Senator COLBECK (Tasmania) (15:02): I move:

That the Senate take note of the answer given by the Minister for Finance and Deregulation (Senator Wong) to a question without notice asked by Senator Cormann today relating to the carbon tax.

I rise to take note of the answer given by Senator Wong to the question asked today by Senator Cormann. Today, in response to the question asked by Senator Cormann, the process of misleading the Australian community on the carbon tax continues. We know that this whole process began with the lie perpetrated by the Prime Minister that 'there will be no carbon tax under a government I lead'. Now we know that the modelling contained assumptions that a large number of our competitors around the globe would also have similar forms of process in place to deal with their CO2 emissions by 2016. So that assumption is put into the modelling much like the assumptions that were in the modelling under the CPRS that there would be no impact on employment. We know that that particular outcome turned out to be an input to the modelling, not an output. But in this circumstance, the input is that other countries will have similar methodologies in place to deal with their carbon dioxide emissions by 2016. But we now know, courtesy of the visit to this country last week by President Obama, that this will not be the case. The US will not be taking such action by 2016. President Obama described the move by Prime Minister Gillard and the Labor Party as a 'bold move'. Many of us have recollections of Sir Humphrey talking to Prime Minister Hacker undertaking a 'bold move' and the look on Prime Minister Hacker's face when that description was made to him about taking such a 'bold move'. We know that this carbon tax will take up to $9 billion a year out of this economy. We know that that is many times more than is being taken out of, say, the European Union on an annual basis by their current provisions.

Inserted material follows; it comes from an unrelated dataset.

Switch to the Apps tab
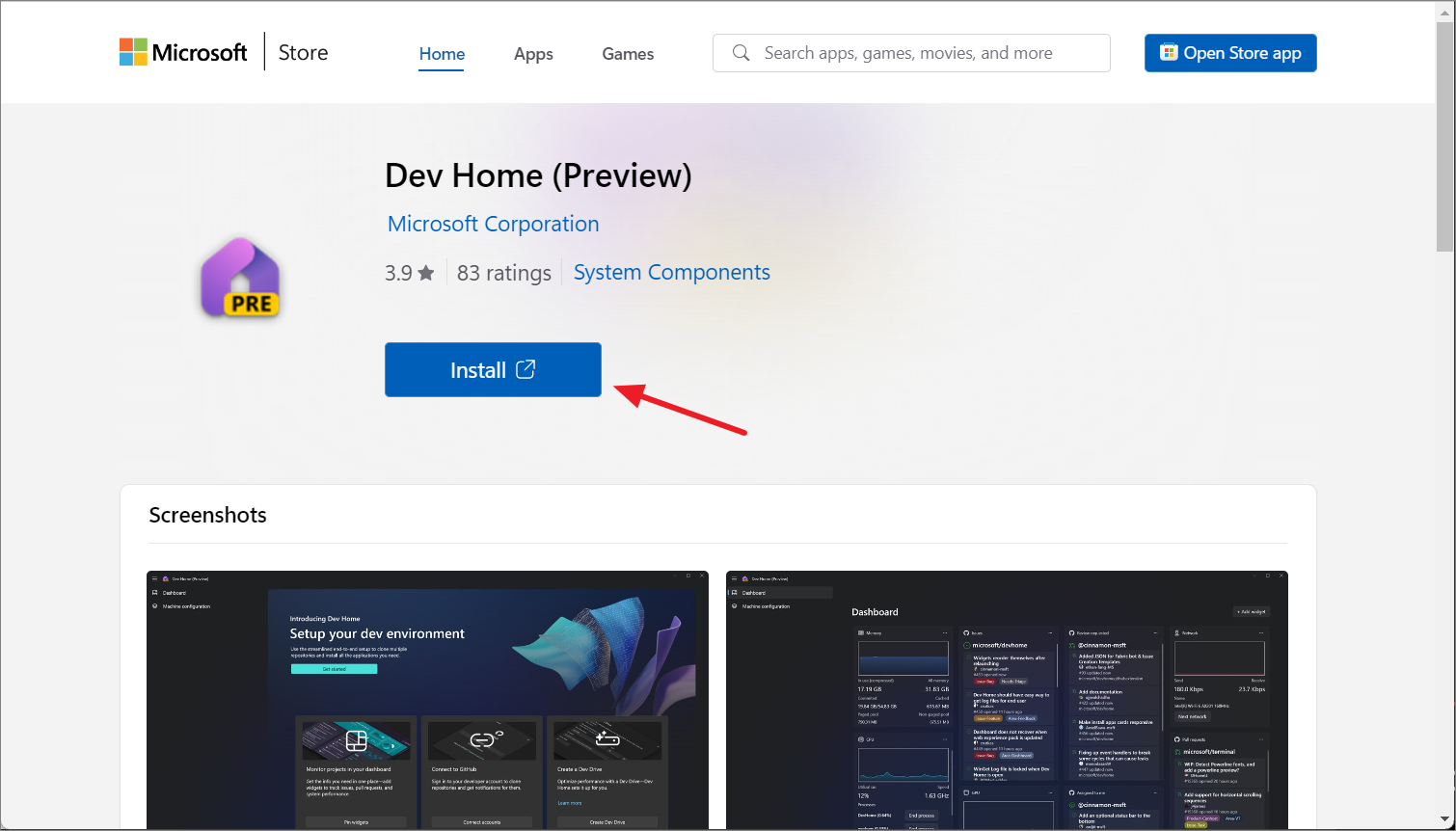Viewport: 1456px width, 831px height. tap(533, 54)
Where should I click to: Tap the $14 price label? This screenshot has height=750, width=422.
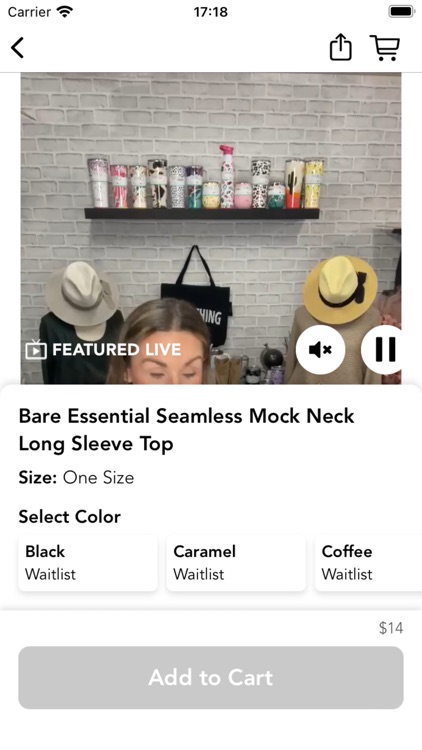point(391,628)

The government through this debate tried to convince the Australian people that Australia needed to do something to be part of the carbon reduction debate. But we know because of the Productivity Commission review that we are already about midfield without the carbon tax that the government promised not to put into place prior to the last election. We were already part of the process to reduce our carbon emissions; we had already taken action. Some of that action had been supported by the opposition, such as the Renewable Energy Target Scheme. So to imply that we are doing nothing is again part of the act of misleading the Australian community that this government has perpetrated since the election when Prime Minister Gillard, six days before the election, said to the Australian community, 'There will be no carbon tax under a government I lead.' She repeated that statement the day before the election when votes were vital. That was the promise that Prime Minister Gillard made to the Australian people and yet, as soon as she was in a position of needing to negotiate with the Greens, she flipped. She was prepared to put aside her promise to the Australian people for power. She was not prepared to say to the Australian Greens: 'Let's just hang on a minute. I made a promise to the Australian people; I would like to keep it.' No, she was prepared to walk away from the promise she made to the Australian people and legislate—as we did last week—for this carbon tax which she said, six days before the election, would not happen under a government she led. But also, as we now have had revealed through the admission by President Obama, the United States will not be going down the same track we have—they will not be introducing a carbon tax. The Canadians said they will not be introducing a carbon tax.

What we would like to see is the modelling reworked to demonstrate the reality of the current worldwide situation. We have seen the complete debacle around the modelling as it stands. In the first instance the modelling was conducted on a carbon price of $20 a tonne, and yet the government then announced a price of $23. The complete mess that this government has been through in putting this tax into place, driven by their political masters in the Greens, needs to be condemned. The government should be condemned for taking us to a place where we now know that the rest of the world is not going to go.